• Short task
Copy out the lines below word for word, leaving out the pictures.

Records from a data collection
◆ ◆ ◆ ◆ ◆
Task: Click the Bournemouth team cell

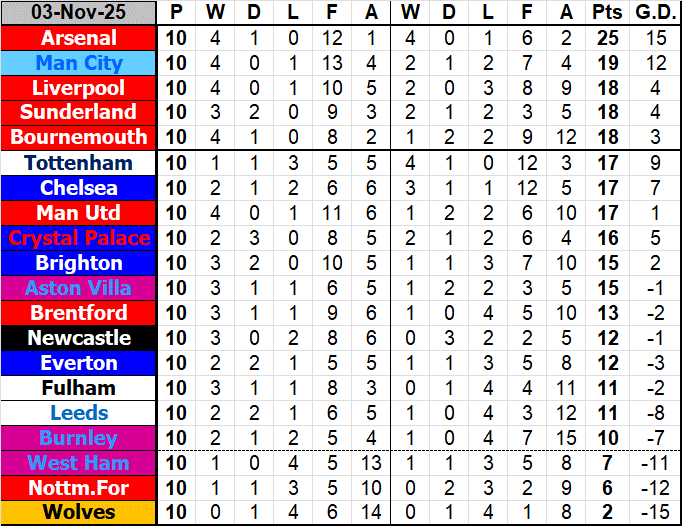Action: tap(79, 137)
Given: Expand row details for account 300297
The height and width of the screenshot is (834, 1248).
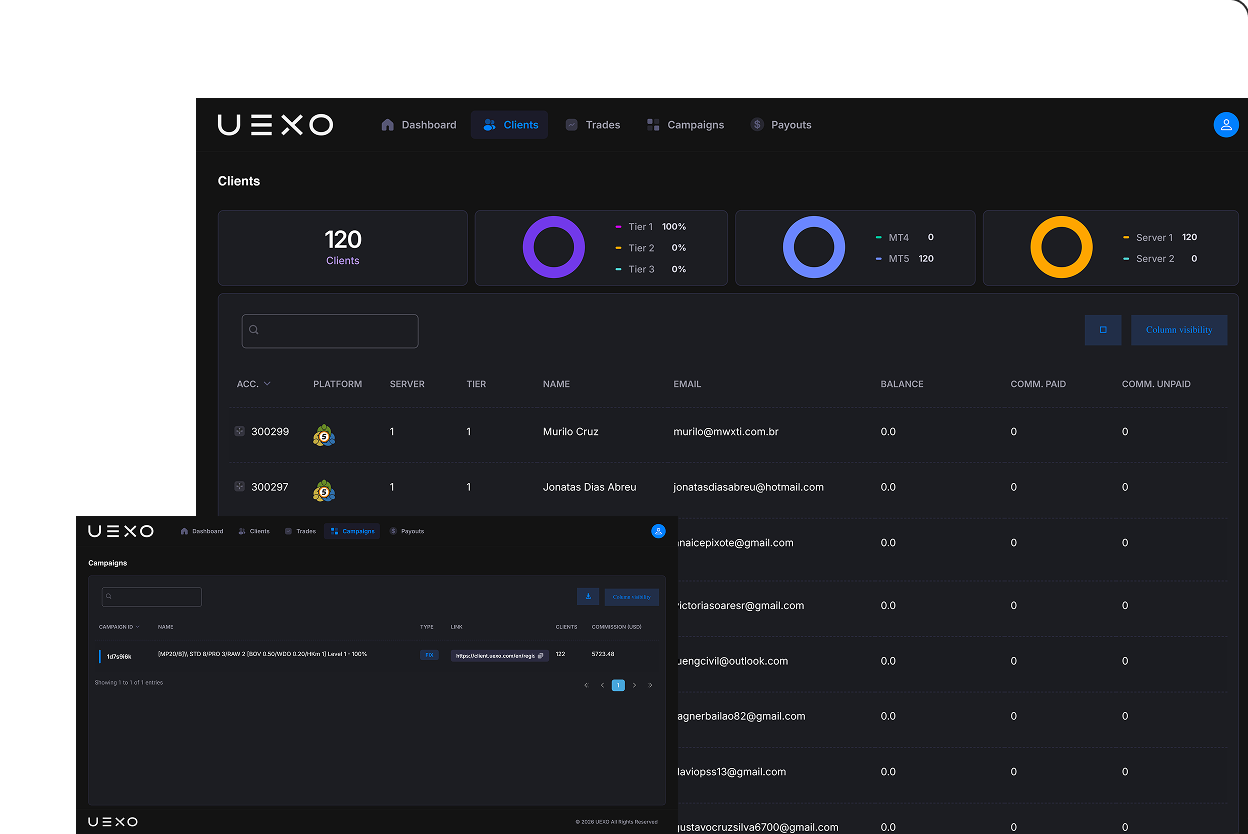Looking at the screenshot, I should tap(240, 487).
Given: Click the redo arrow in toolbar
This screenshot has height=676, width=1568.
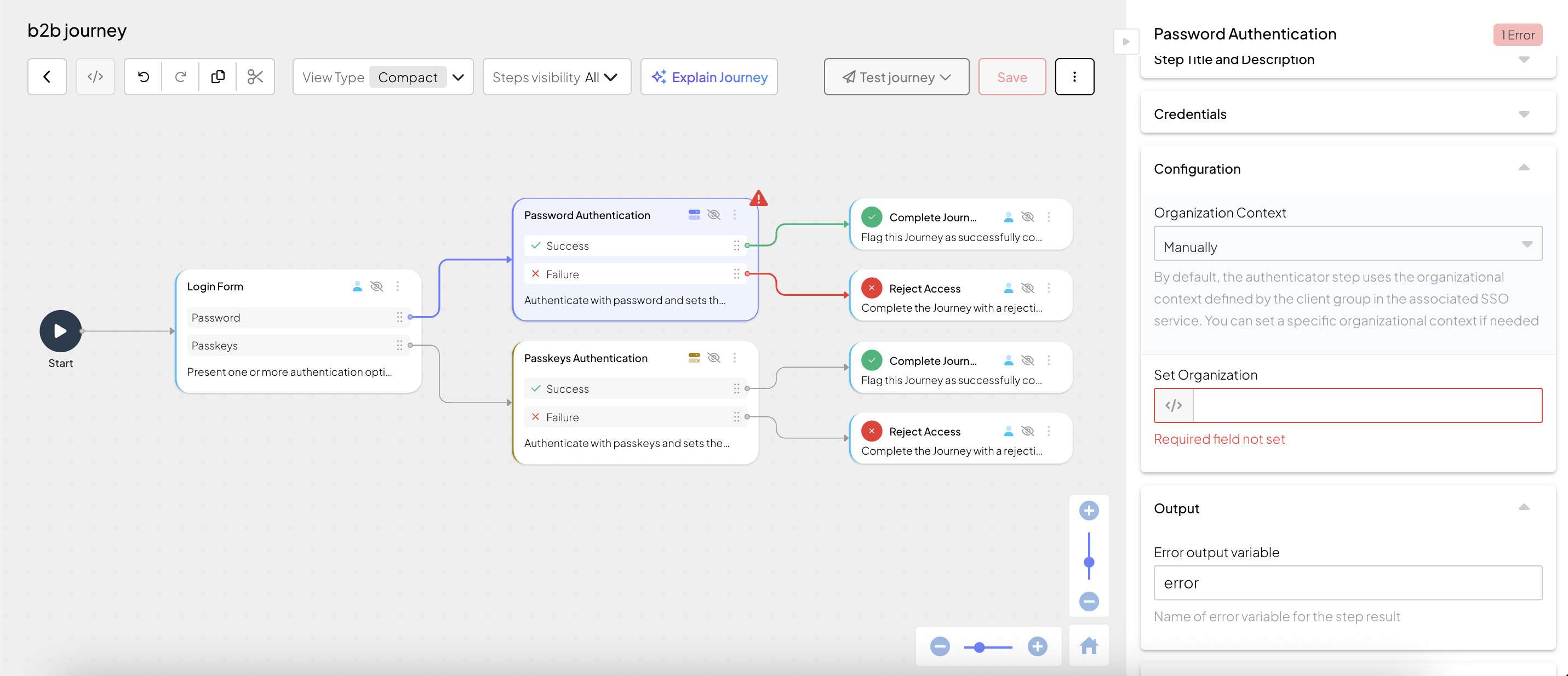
◆ ◆ ◆ ◆ ◆
• Task answer
Task: Click the Bournemouth team cell

Action: tap(79, 137)
Given: Expand row details for account 300297
The height and width of the screenshot is (834, 1248).
Looking at the screenshot, I should tap(240, 487).
Given: Click the redo arrow in toolbar
This screenshot has height=676, width=1568.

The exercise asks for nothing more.